La posta in gioco, 5 soluzioni particolari proposte dai lettori

Sul numero di pagina99 uscito in edicola il 16 luglio abbiamo lanciato il gioco L’opera alla finestra a cura di Antonella Sbrilli, che ha chiesto ai lettori di continuare il messaggio a cui allude il titolo dell’opera dell’artista palermitano Manfredi Beninati: “Non ho mai capito cosa s’intende per dilatazione temporale. E voi? Forse vuol dire pensiero? Così iniziava la sua lettera…“. Ed ecco le risposte dei lettori arrivate in redazione.

 

Mery Carol

La dilatazione temporale è pensiero? È sensazione?

Per me è quell’andare e venire, creando scompiglio e disordine, tra i ricordi e i sogni.

I ricordi mi riportano ai momenti in cui la mia vita era fatta di attese, di promesse, di speranze e i sogni mi catapultavano nel futuro facendomi pregustare le gioie e i dolori di quanto mi è accaduto e mi accade.

La dilatazione del mio tempo mi confonde al punto che non so più se il mio oggi è il passato, il presente o il futuro.

 

Elena Lago

Dilatazione temporale forse vuol dire un attimo sospeso, una realtà immaginata che danza come tante lucciole di fronte ai nostri occhi, mentre noi siamo lì, come un unico punto nell’infinito ad attraversare gli spazi tra gli oggetti e ad osservare quello che nella velocità e nella transitorietà non vediamo mai: i particolari.
È come vivere un minuto in slow motion, molto slow, come se il mondo intorno a noi sia congelato e noi potessimo esplorare la vita, mentre per un “paradosso temporale”, per un dono casuale, tutto è fermo.

 

Mimmo Pugliese

Non ho mai capito cosa s’intende per dilatazione temporale. E voi? Forse vuol dire pensiero?” Così iniziava la sua lettera.”Per pensiero non intendo la facoltà del pensare, l’attività psichica mediante la quale l’uomo acquista coscienza di sé e della realtà esterna, “ continuava, “la pura rappresentazione mentale; ma  quella attività improntata di valore affettivo, desiderio, nostalgia, ricordo.

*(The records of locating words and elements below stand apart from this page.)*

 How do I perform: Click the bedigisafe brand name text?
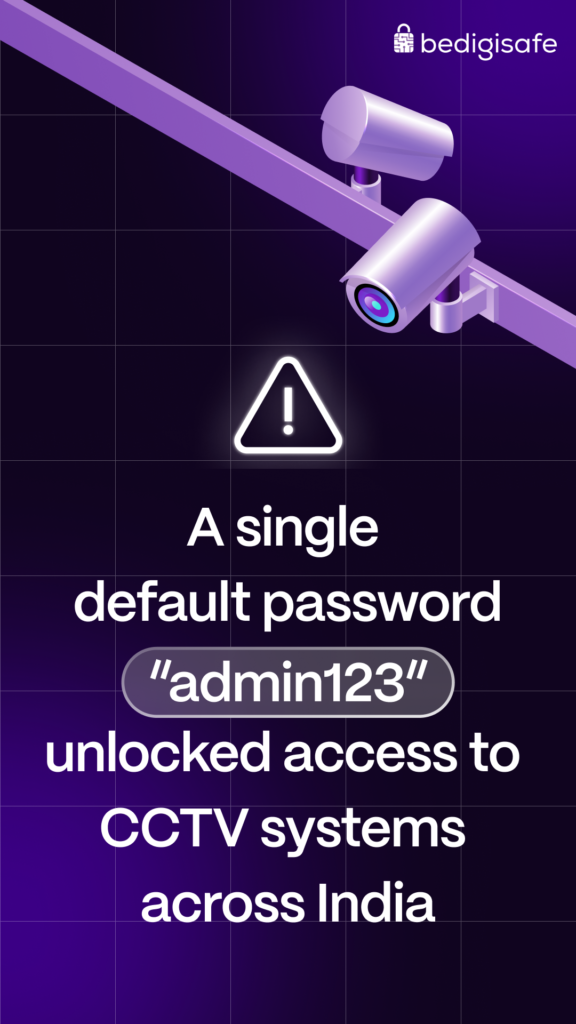[488, 44]
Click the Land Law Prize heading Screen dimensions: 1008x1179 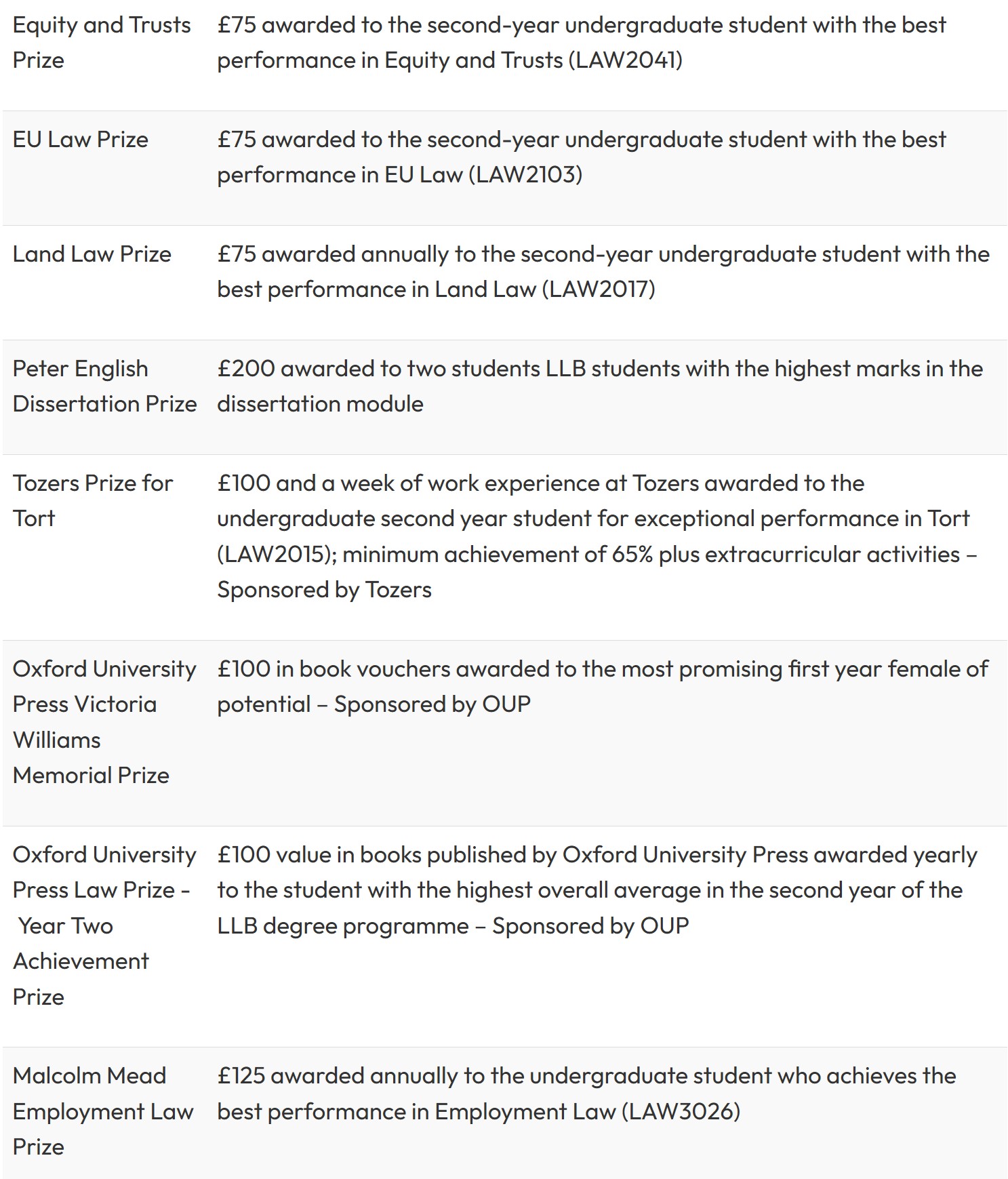pos(92,254)
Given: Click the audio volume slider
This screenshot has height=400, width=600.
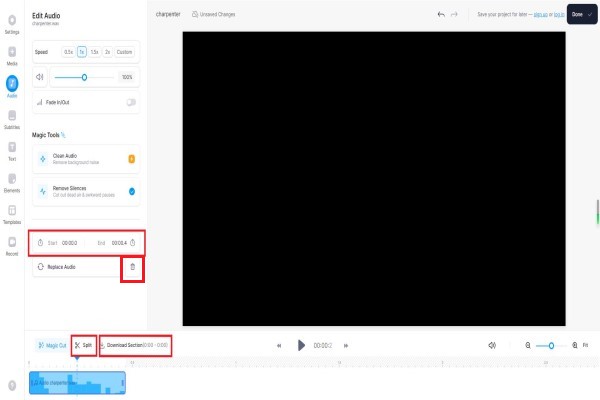Looking at the screenshot, I should coord(84,76).
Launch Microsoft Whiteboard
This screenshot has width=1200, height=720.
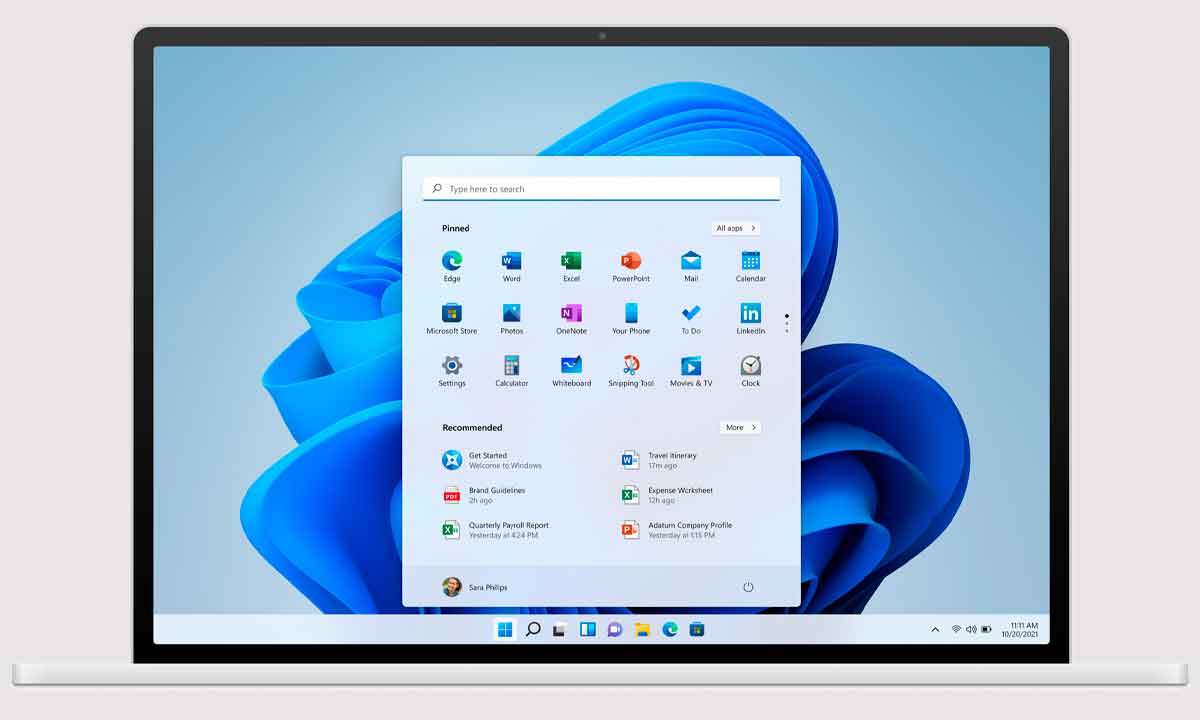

Conosco le teorie di Lorentz e di Einstein : il paradosso dei gemelli, l’esempio dell’uomo che sta sul treno in movimento e di quello che resta, però credo che la relatività del tempo sia strettamente correlata all’inerzia del cuore.

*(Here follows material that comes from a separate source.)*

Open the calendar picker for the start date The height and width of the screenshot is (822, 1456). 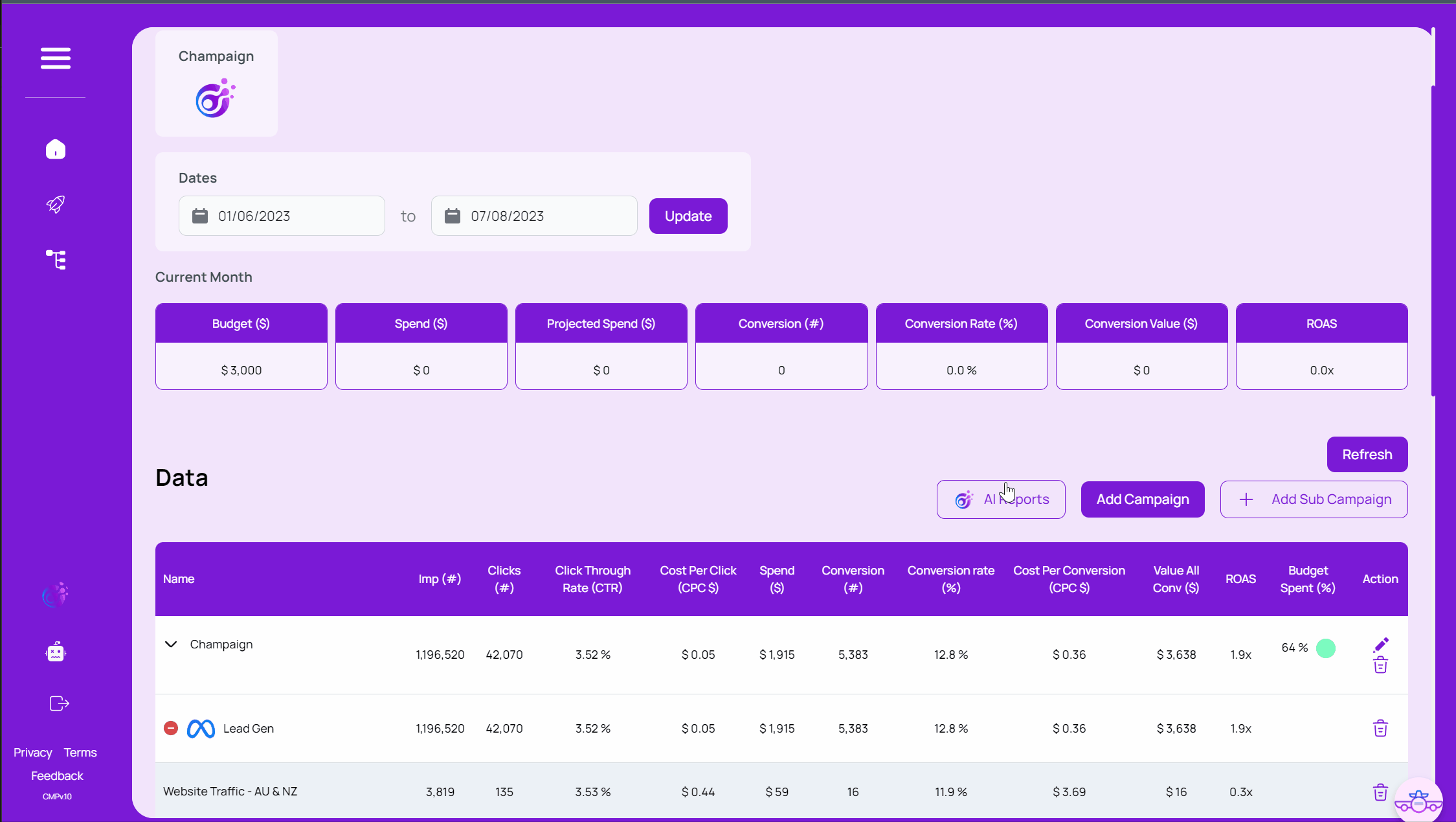pyautogui.click(x=199, y=216)
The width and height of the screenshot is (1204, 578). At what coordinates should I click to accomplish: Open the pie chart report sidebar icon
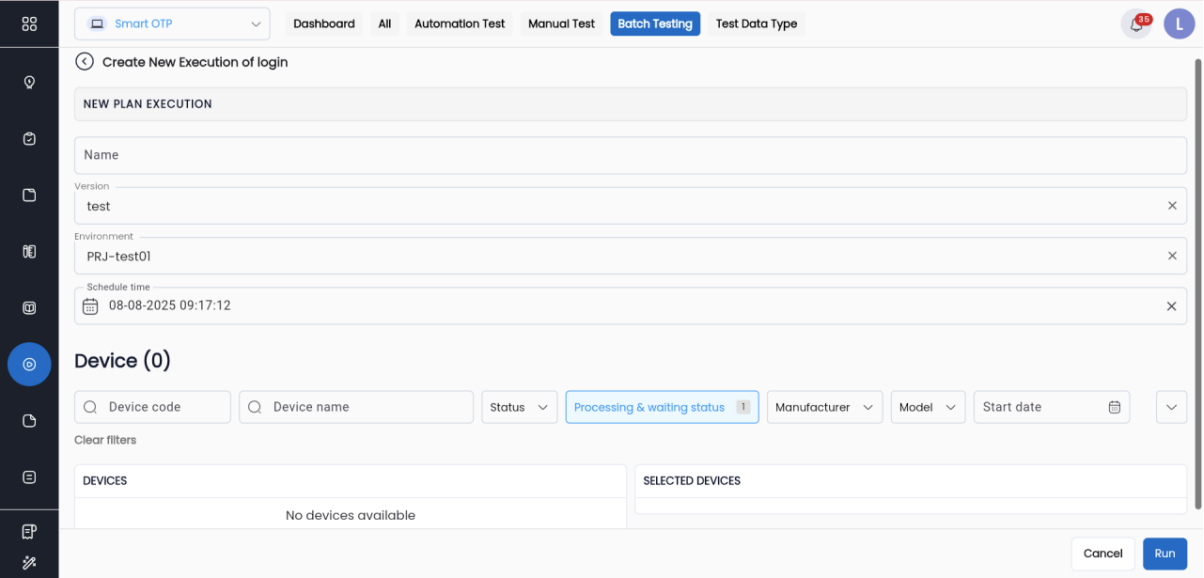point(29,421)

Anche se son passati tanti anni, lei per me non è invecchiata. È rimasta immutata come i luoghi che ci han visto insieme. Quando la penso, tutto quel che ho intorno viene risucchiato indietro, come da un buco nero, a una velocità di fuga superiore a quella della luce, per lasciare posto al suo viso che mi sorride e m’illumina l’anima”.

 

***

Mimmo Pugliese ha mandato una proposta anche al secondo gioco lanciato suol numero del 16 luglio, le Sciarade rovesciate. In questo caso i lettori erano invitati a trovare una formulazione per la sciarada della parola PER/IO/DICO.

Ed ecco la proposta di Pugliese, intitolata L’ovulo (oppure Fregoli):

È il segno della moltiplicazione

questa prima persona singolare,

( come adesso comunico oralmente)

che si ripete a ciclo regolare.

 

Anche il lettore Stefano Dust si è cimentato con la nostra sfida. Questa la sua sciarada:

 

Un piatto di successo? È una parola

Bestemmia o invocazione?

Di certo non si sa

Di sei parti è composta

Se ne prenda metà

Dalla metà che resta

si tagli via la testa

O si aggiunga soltanto

un principio di crosta

Chi lo elegge a sistema

(gli elementi li ha)

Chi lo presenta al pubblico

con regolarità.

 

Complimenti a tutte e tutti!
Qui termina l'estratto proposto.